Monday, November 28, 2011

After Thanksgiving

I have been away from this place a terribly long time. I've had several hormonal upheavals with being pregnant and then not being pregnant. We've been busy with living in those moments and will probably continue to be family busy. I was looking for our Christmas picture, I realized I've done a poor job of capturing the living we've been doing. So I return to this place to slow, to remember, to create a story-legacy for us.

I want to talk about Him and them and find the joy, happiness, and thanksgiving in all of our lives. I don't want to go months without a record of our lives allowing a journal filled with disjointed thoughts be all that connects the daily to the future.
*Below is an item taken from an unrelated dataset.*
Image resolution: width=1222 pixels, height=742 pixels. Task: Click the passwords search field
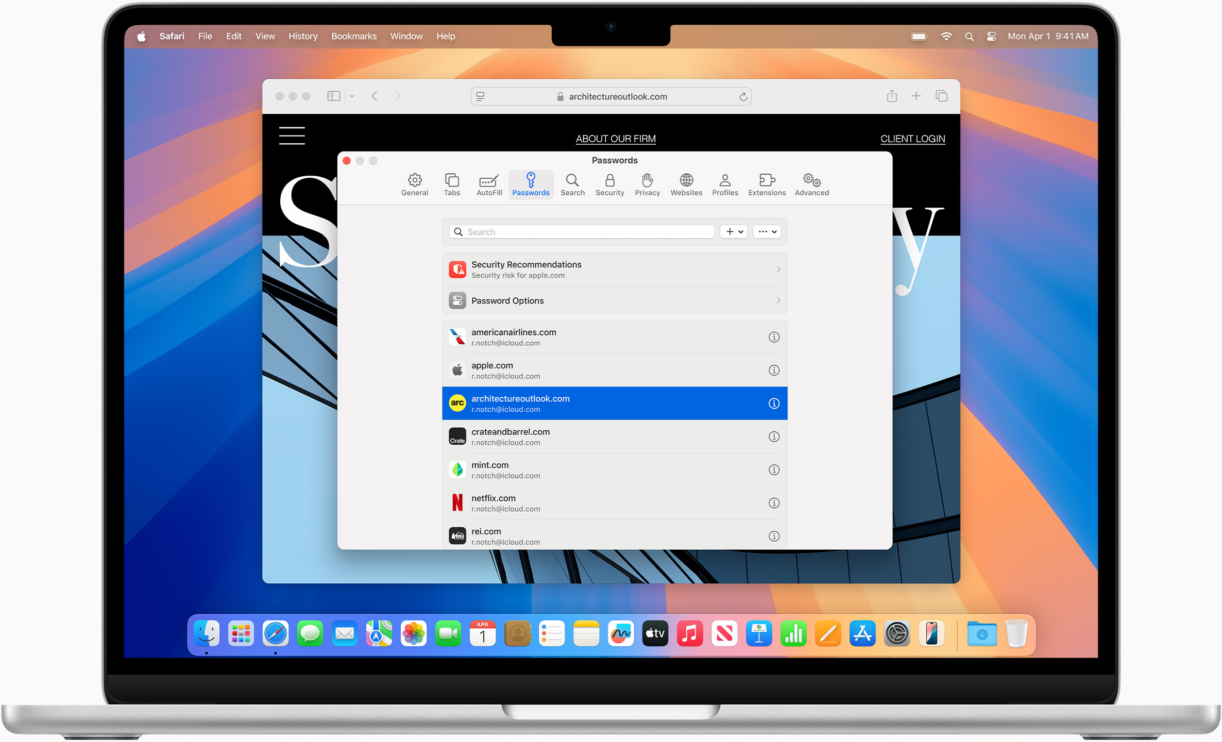click(x=581, y=231)
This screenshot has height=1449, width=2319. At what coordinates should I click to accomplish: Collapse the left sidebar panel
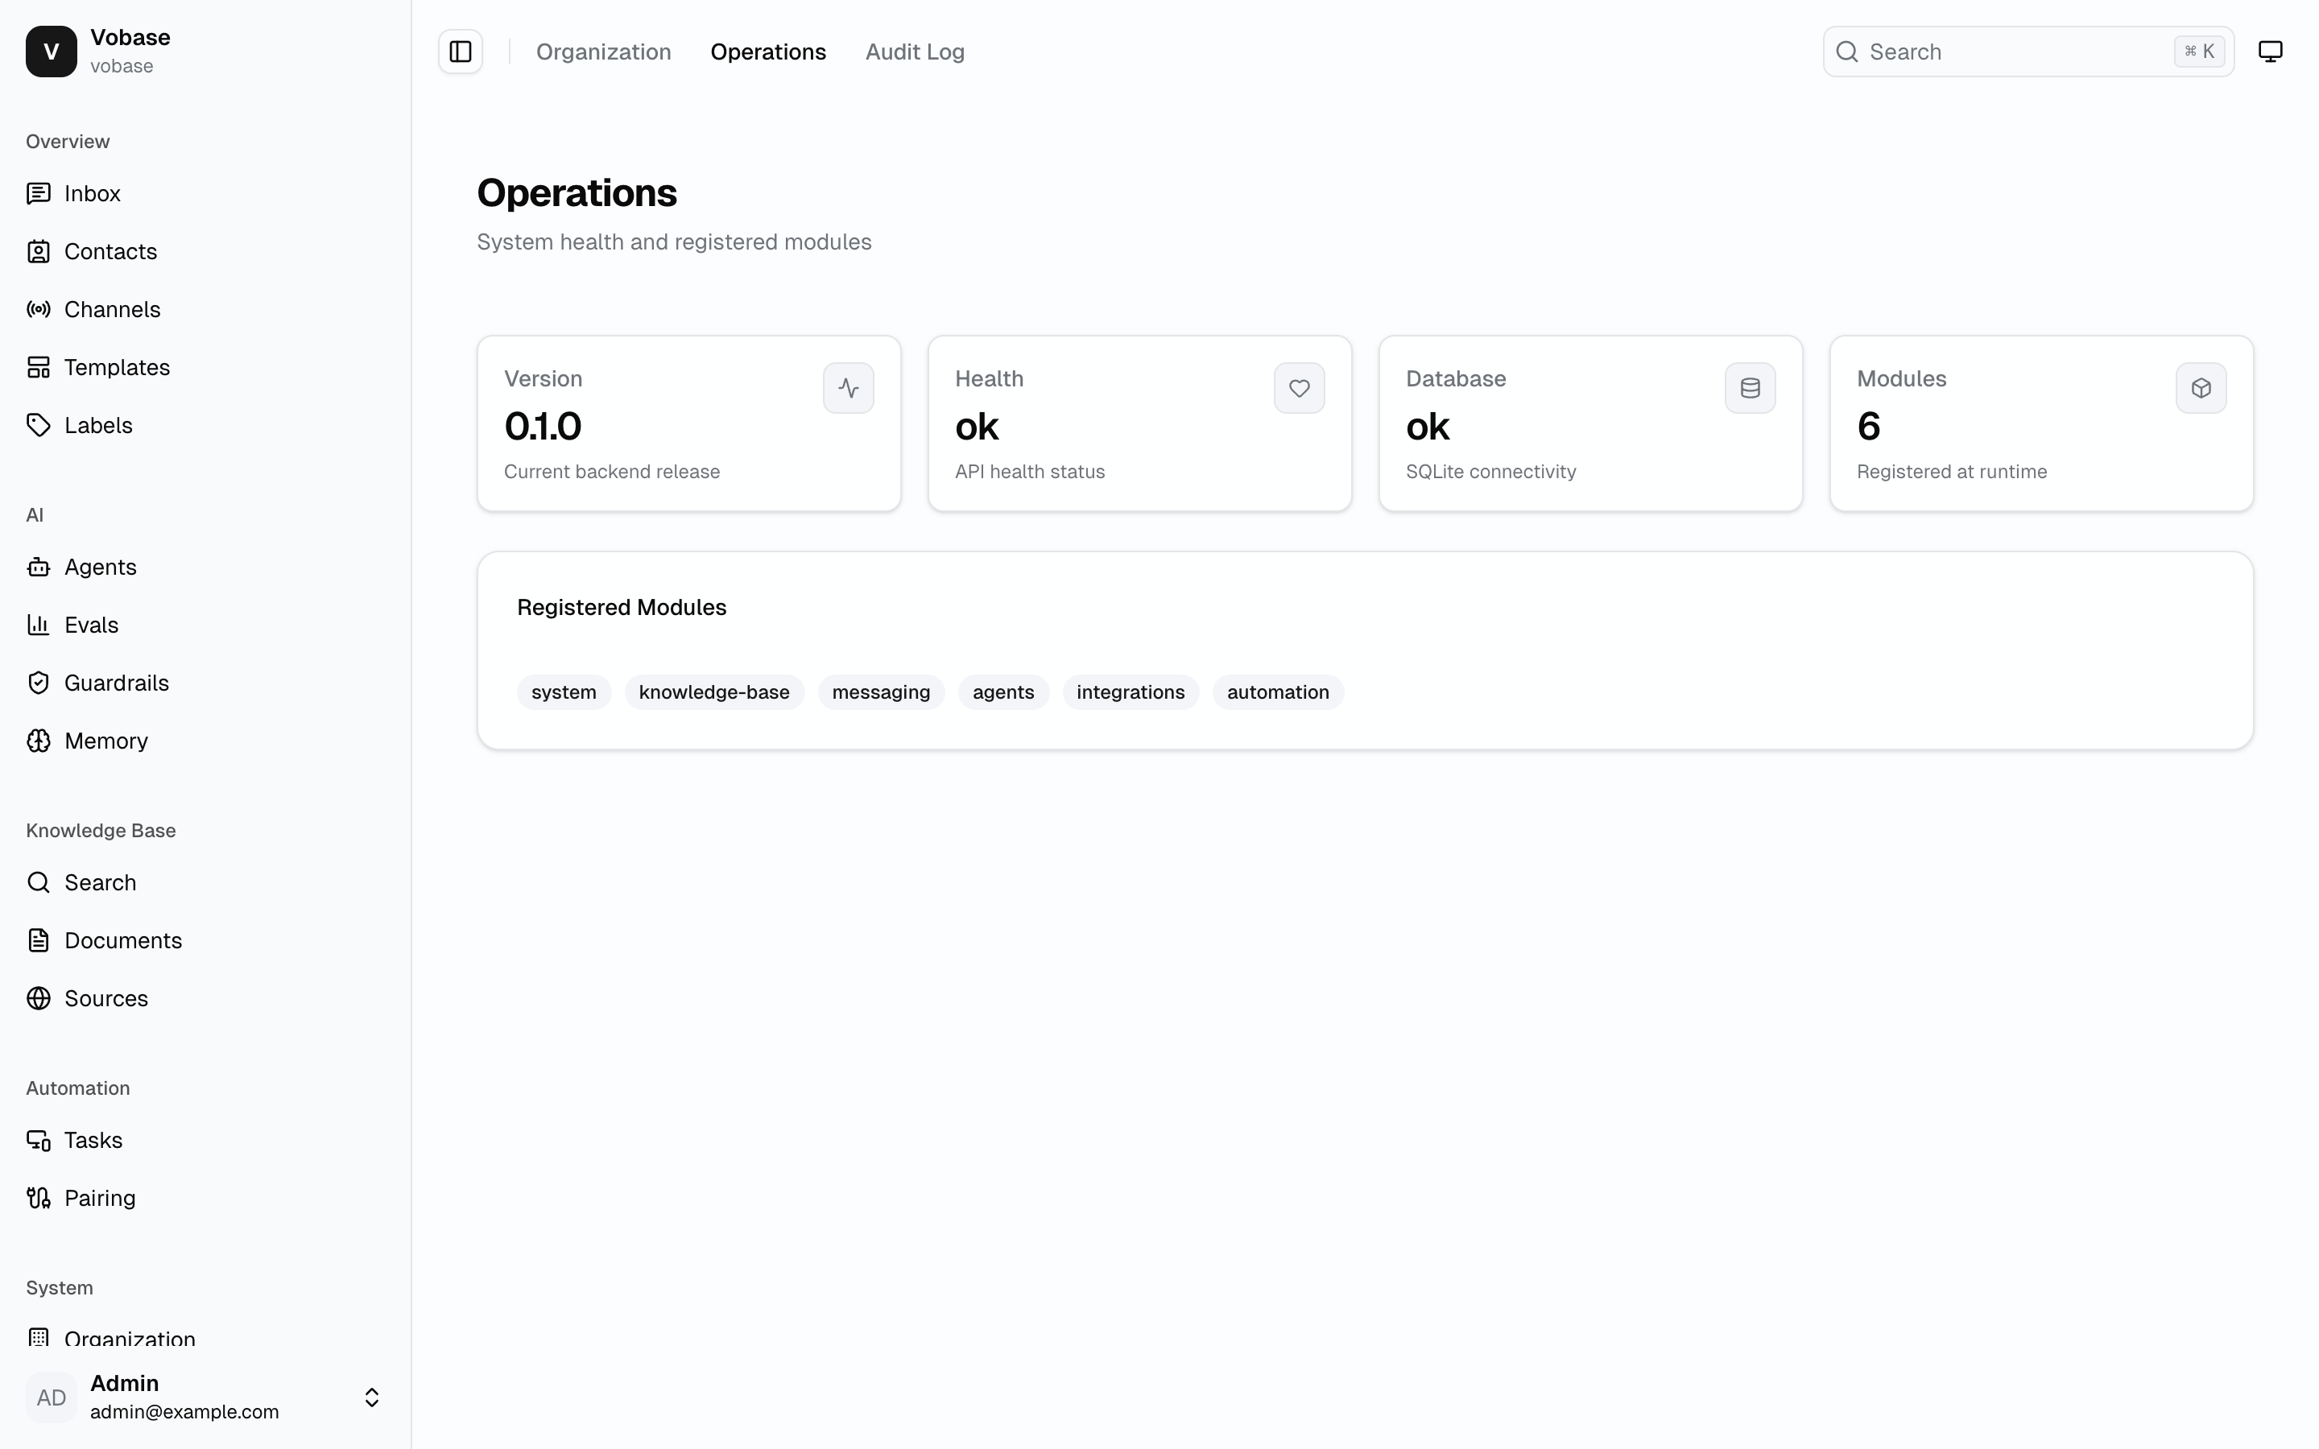click(x=460, y=51)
To start again at this place, a list. . .
--the early morning (too?) sounding out of our December books on the couch--
--feeling like she is gaining confidence after all those hours of letter sounds--
--his imitation of her while being very much himself--
--a blue fountain pen--
--feeling like myself--
--looking for the morning to come--
--seeing it--
--a programmable coffee pot--
--a birthday party for my dad--
--creating quiet--

I have found delight in 5:30 risings--the quiet stillness that heralds beauty, light, and children. This morning the quiet was broken much earlier than I anticipated or desired. It makes my heart race; I can find myself frustrated with the interruption. Then if I listen, if I share the morning, I can find joy, and sometimes happiness in the unquiet quiet early morning hours. The listing of delights helps.

Do you have lists? Do you have a list of joys?